Harvard Business School launched last week the Precision Trials Challenge, a contest that challenges participants to find a better way of conducting clinical trials during the drug approval process.
A $20 million gift from the Robert and Myra Kraft Family Foundation last November helps fund the contest, which will run through March. The gift, which came during the ongoing University wide capital campaign, was intended to support business oriented research around precision medicine.
The contest aims to gather ideas that make clinical trials cheaper and more efficient. Currently, the Food and Drug Administration's drug approval process can take over ten years and cost from $1.5 billion to $5 billion, Sterling said. About half the cost of drug development comes from the trials, according to Sterling.
“I think the common wisdom is that we can [make clinical trials] more streamlined; we can do it quicker, better, cheaper,” Sterling said.
Precision medicine refers to developing treatments specific to a person’s individual genotype, according to Cara M. Sterling, director of the Health Care Initiative at the Business School.
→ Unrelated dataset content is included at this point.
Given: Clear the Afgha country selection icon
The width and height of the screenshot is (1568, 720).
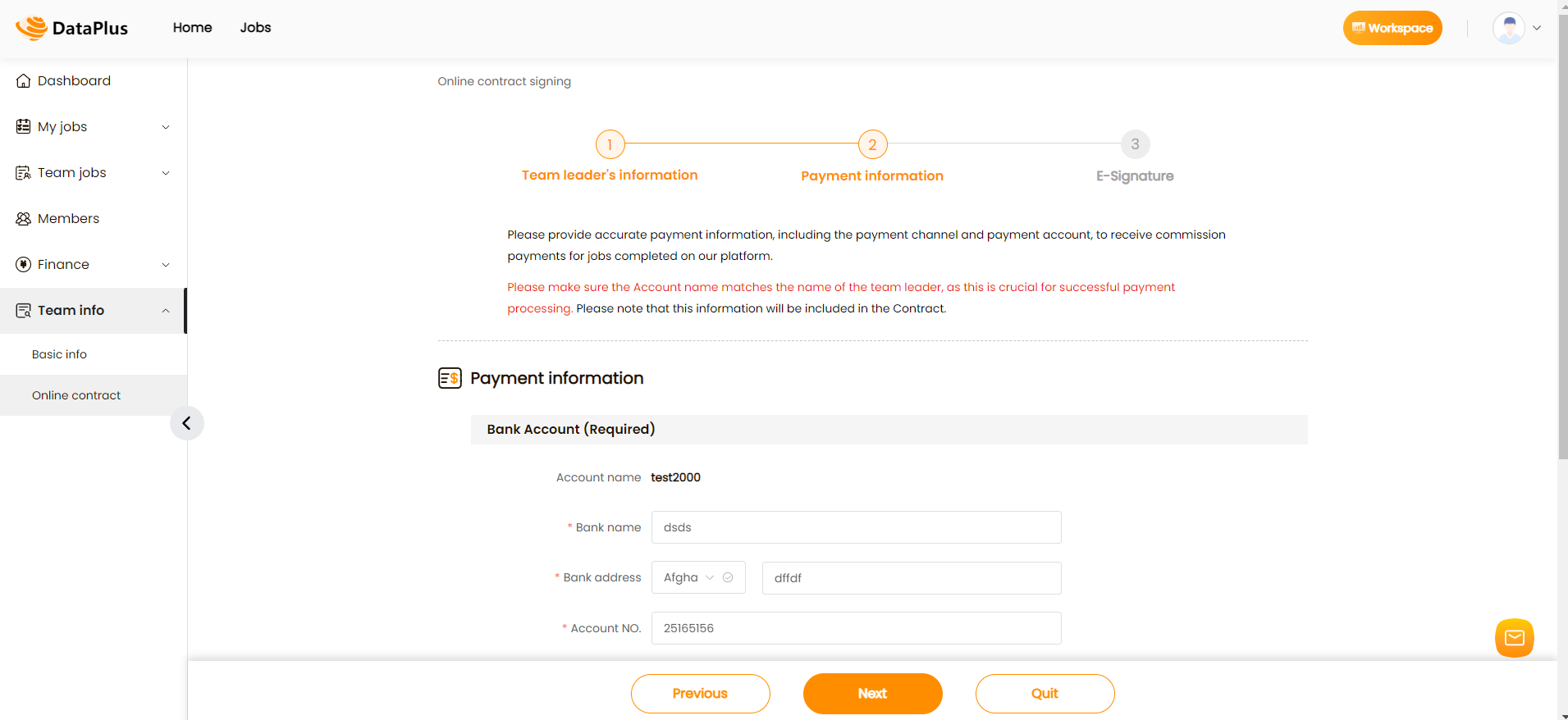Looking at the screenshot, I should coord(728,577).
“Robert Kraft, having some specific family history related to cancer, and his wife dying of cancer, said that we need to do more research around precision medicine,” Sterling said. “He gave his money to the Business School, interestingly, because he feels like a lot of the problems we have today are what we would call ‘business model problems.’”
Robert S. Huckman, the faculty co-chair of the Health Care Initiative, said he thinks the science of precision medicine has progressed faster than the business models for bringing that science to the market.
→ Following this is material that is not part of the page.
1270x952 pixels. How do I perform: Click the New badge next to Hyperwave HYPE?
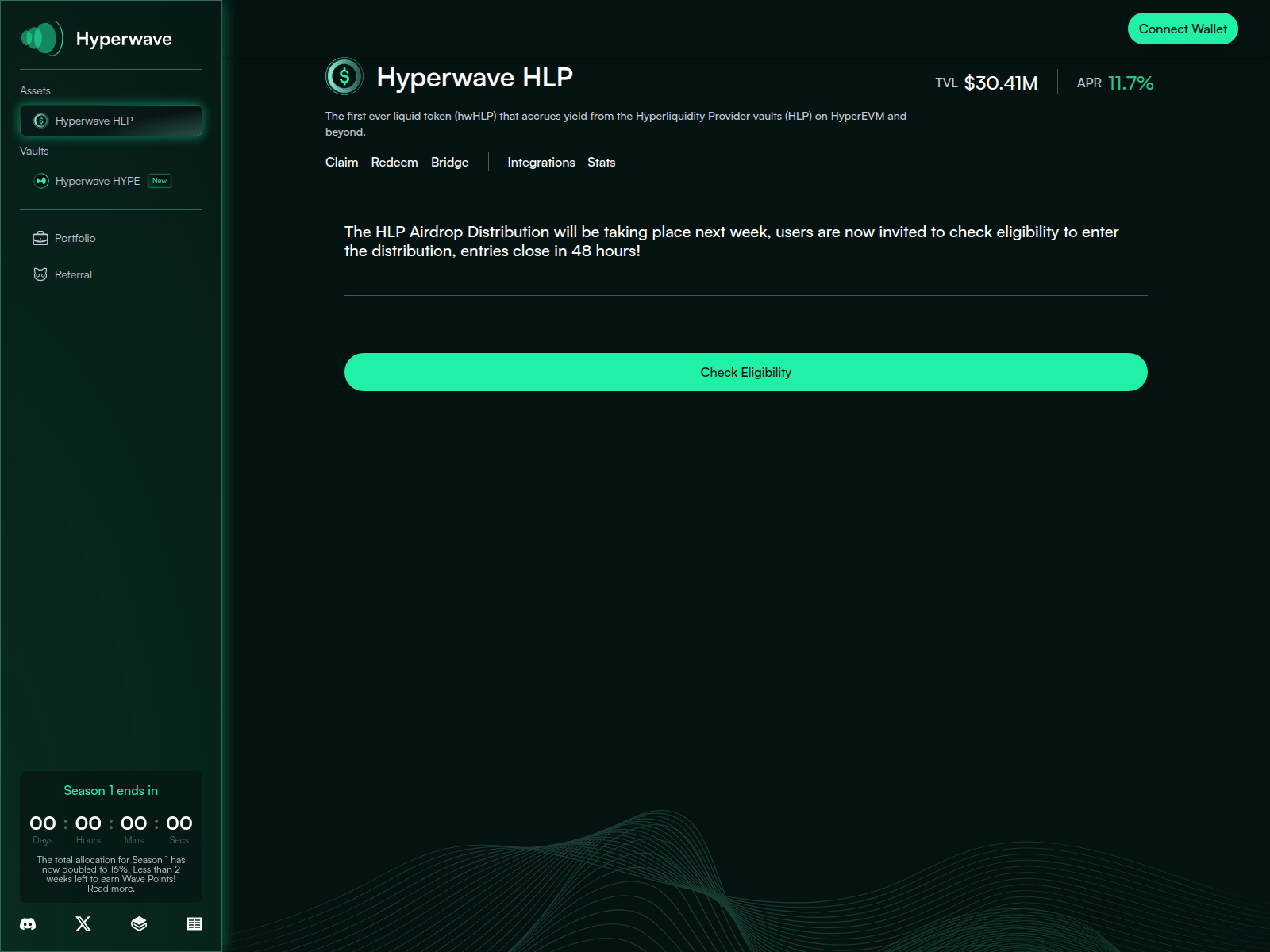pyautogui.click(x=160, y=181)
Huckman said that because precision medicine is a new field, innovators in the area have lacked a platform to bring their ideas forward. The contest welcomes people from around the world to submit their ideas through an online application, allowing for necessary interaction between researchers,according to Sterling.
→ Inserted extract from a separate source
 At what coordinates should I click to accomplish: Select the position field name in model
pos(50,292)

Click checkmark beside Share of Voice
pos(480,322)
“At the end of the day, organizations are going to have to work together to try to bring these therapies to patients faster—and that’s where I would have to imagine the Kraft family felt that a business school could be helpful to some already very inspiring science,” he said.
Matt Strickland, co-president of the HBS Health Care Club, praised the challenge and said that while the gift that funded it was “extremely generous,” advancing precision medicine is a formidable challenge.
“[The Precision Trials Challenge] is an interesting way to try to come up with something useful with a relatively small amount of money,” he said.